このDeploymentに属しているPodがシークレット差し込み先のPodより先に作成されないと、Podが作成されるタイミングでAgent Containerが追加されず、シークレットが取得できません。
私の環境だと、同一ノード上に該当するPodがある関係か、クラスターのアップデート時にこの問題が発生しました。アップデート時にすべてのPodが作り直されるため、起動順によって問題が発生したり、しなかったりという状況でした。
解決方法
以下のディスカッションで解決方法が紹介されていました。
以下の設定を行うことで、NotInに設定されたNamespace以外のPodは、vault-agent-injector
が起動するまでブロックされるようになります。
injector:
namespaceSelector:
matchExpressions:
- key: kubernetes.io/metadata.name
operator: NotIn
values: ["vault","kube-system","kube-public","kube-node-lease"]

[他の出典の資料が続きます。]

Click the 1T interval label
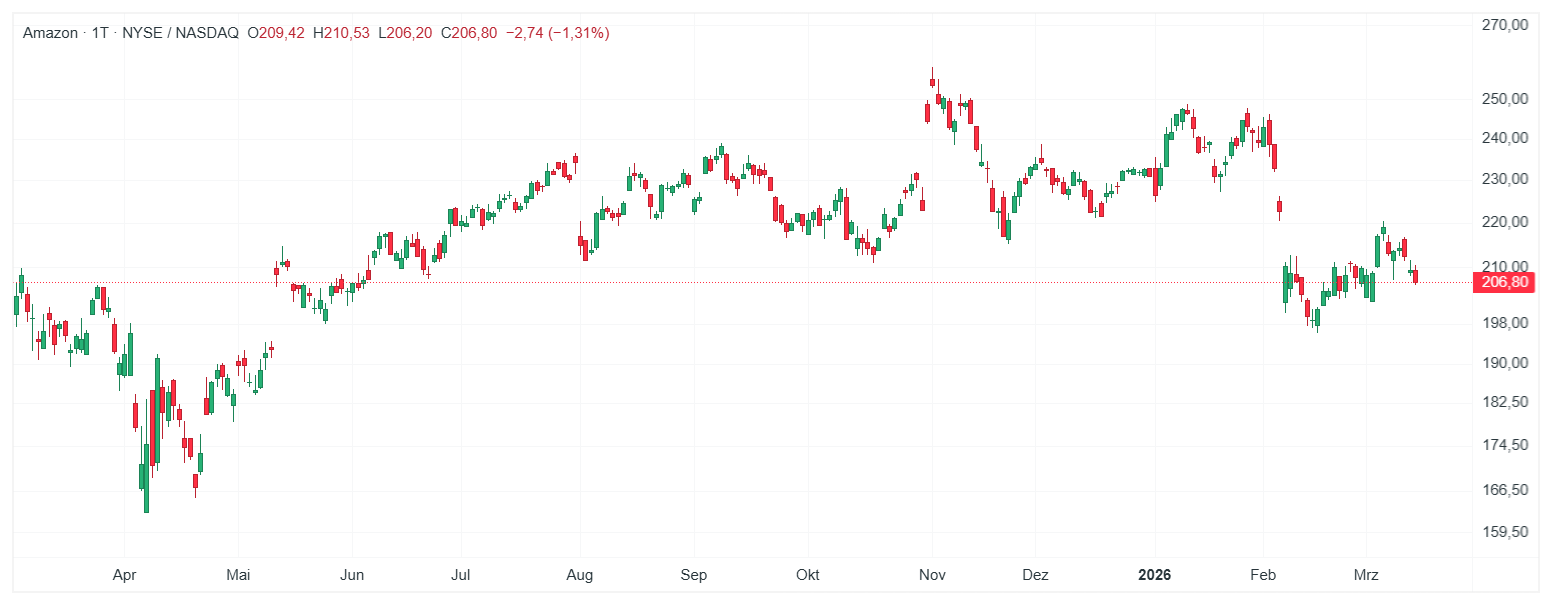[100, 33]
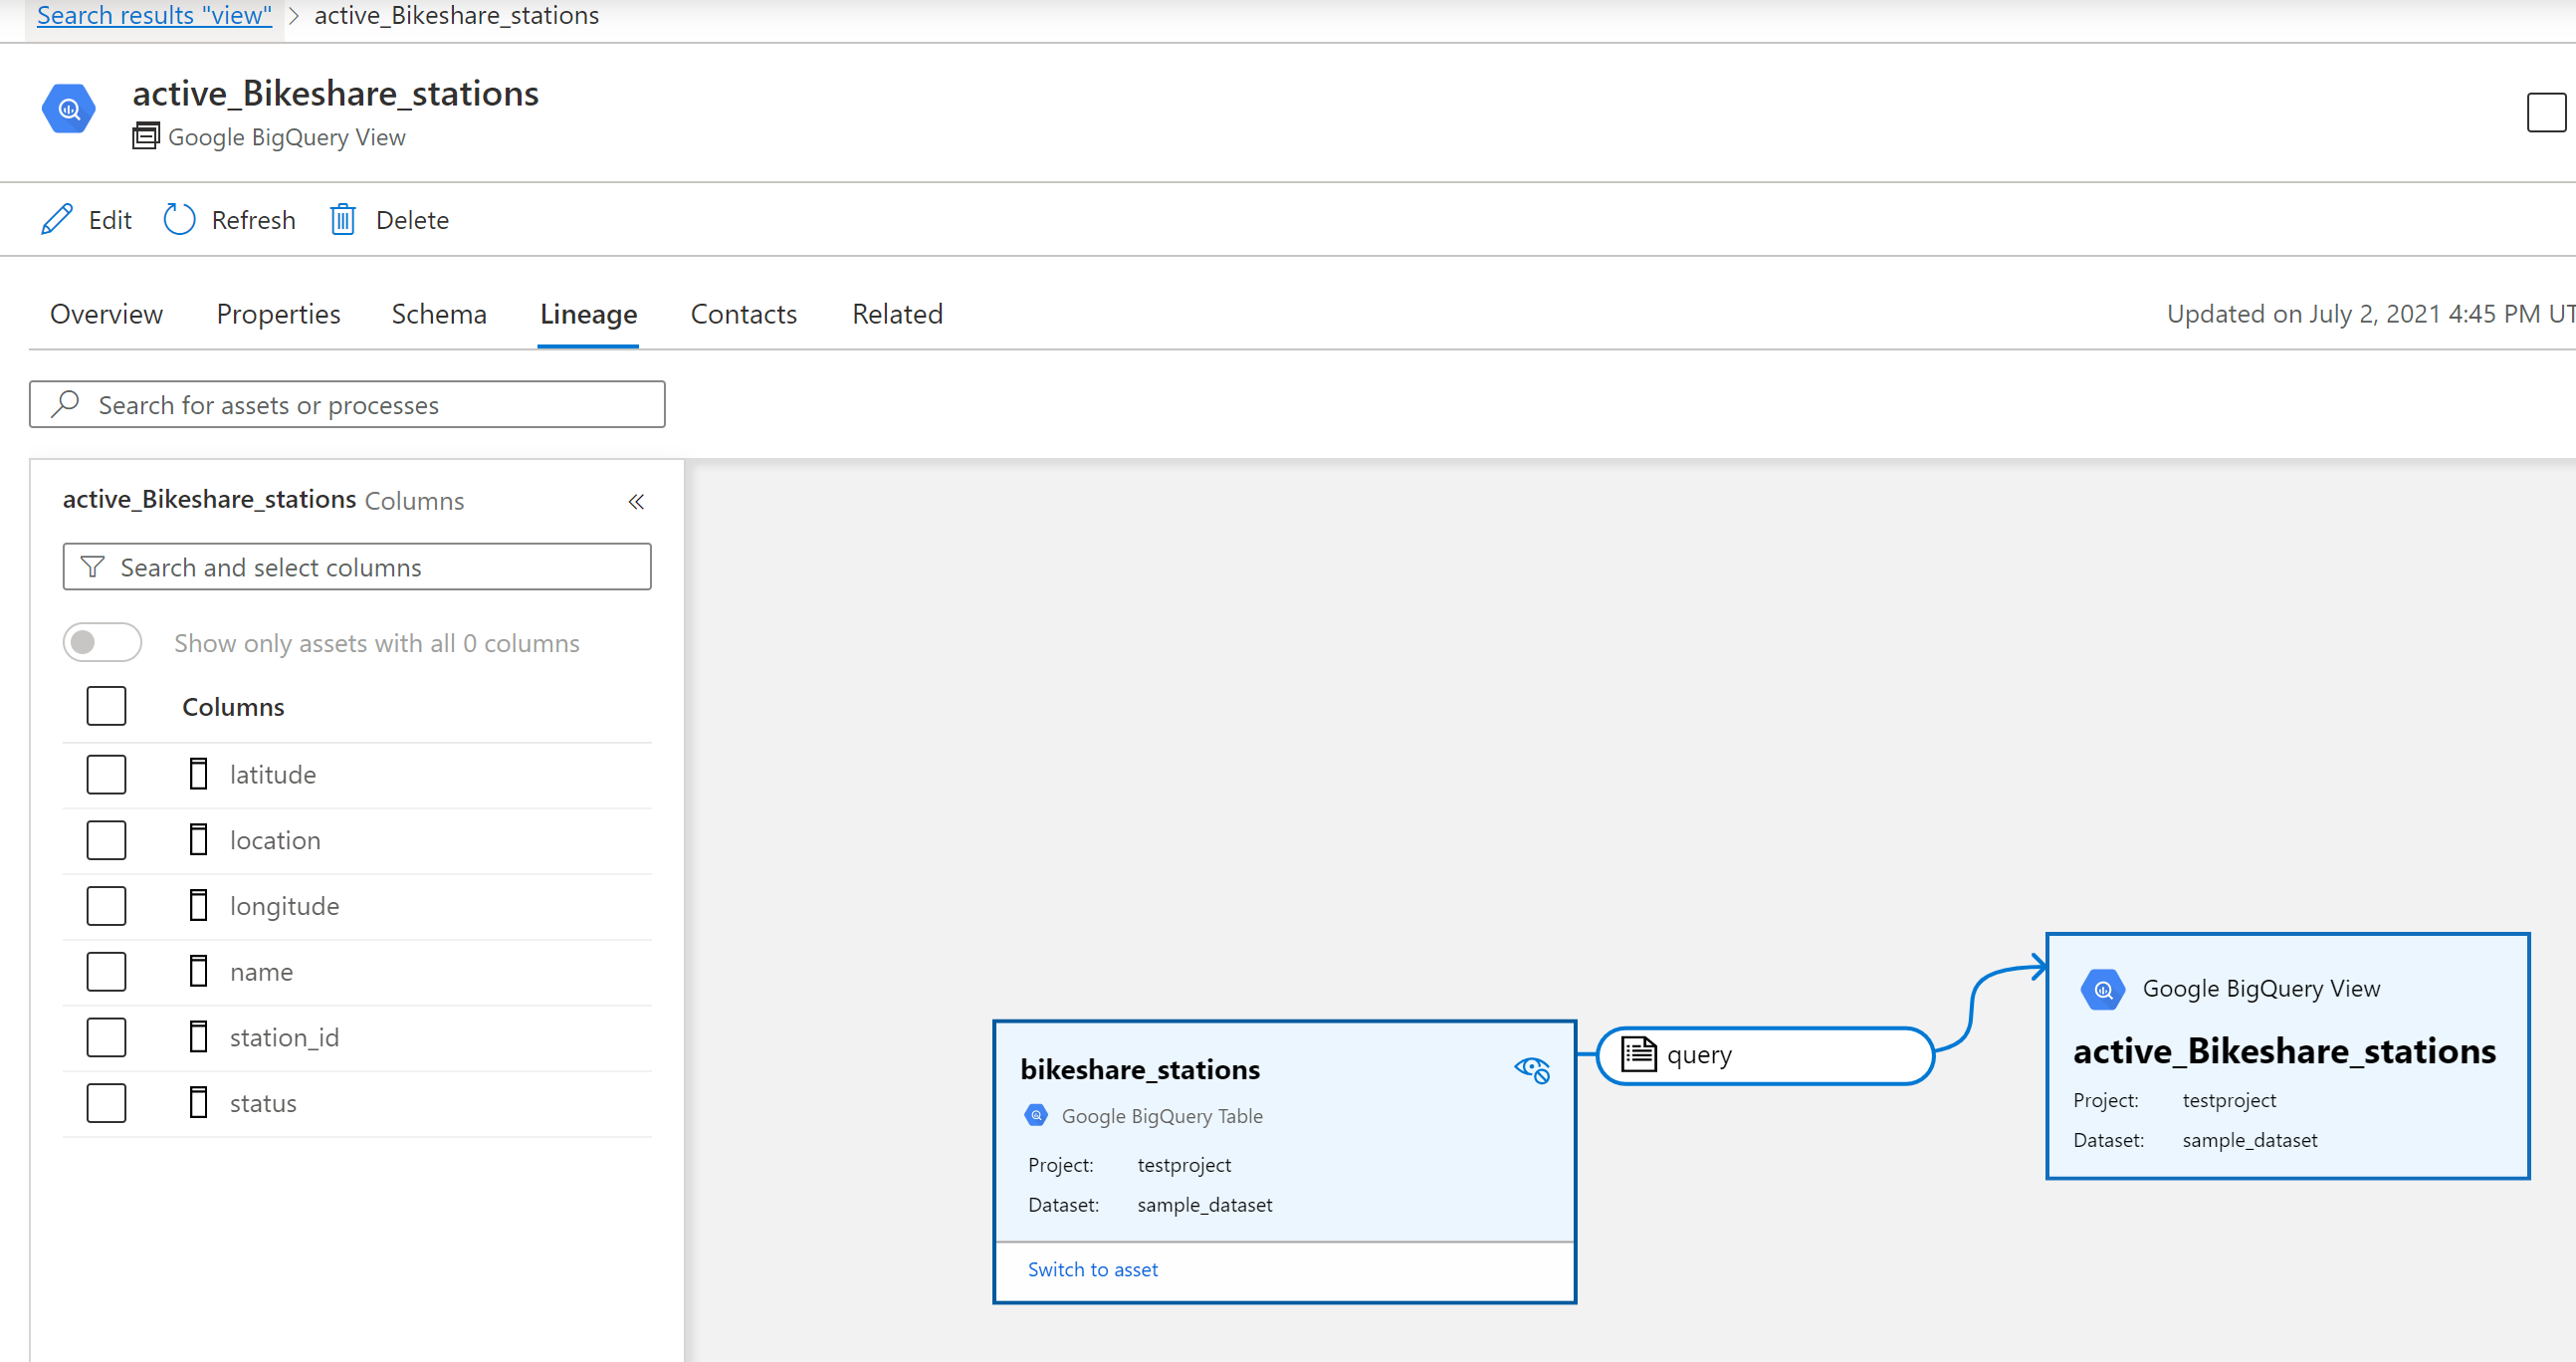Click the filter icon in column search

tap(94, 568)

ただし、このIssueによると、annotationがないPodも含め、NotInに指定されていないNamespaceのPodがすべてブロックされるようなので、注意が必要です。
まとめ
全体的にニッチな内容だと思っているのですが、Agent Sidecar Injectorに関しては日本語の情報が少ないと感じているので、誰かの助けになれば幸いです。
(試しにAgent Sidecar Injector
で検索してみると2件ぐらいしかありませんでした...HashiCorp Vault Kubernetes
などで検索するともう少しヒットすると思います)
また、Vaultに関しての公式ドキュメントはわかりにくい部分もありますが、かなり充実しているので、そちらも参考にしてみてください。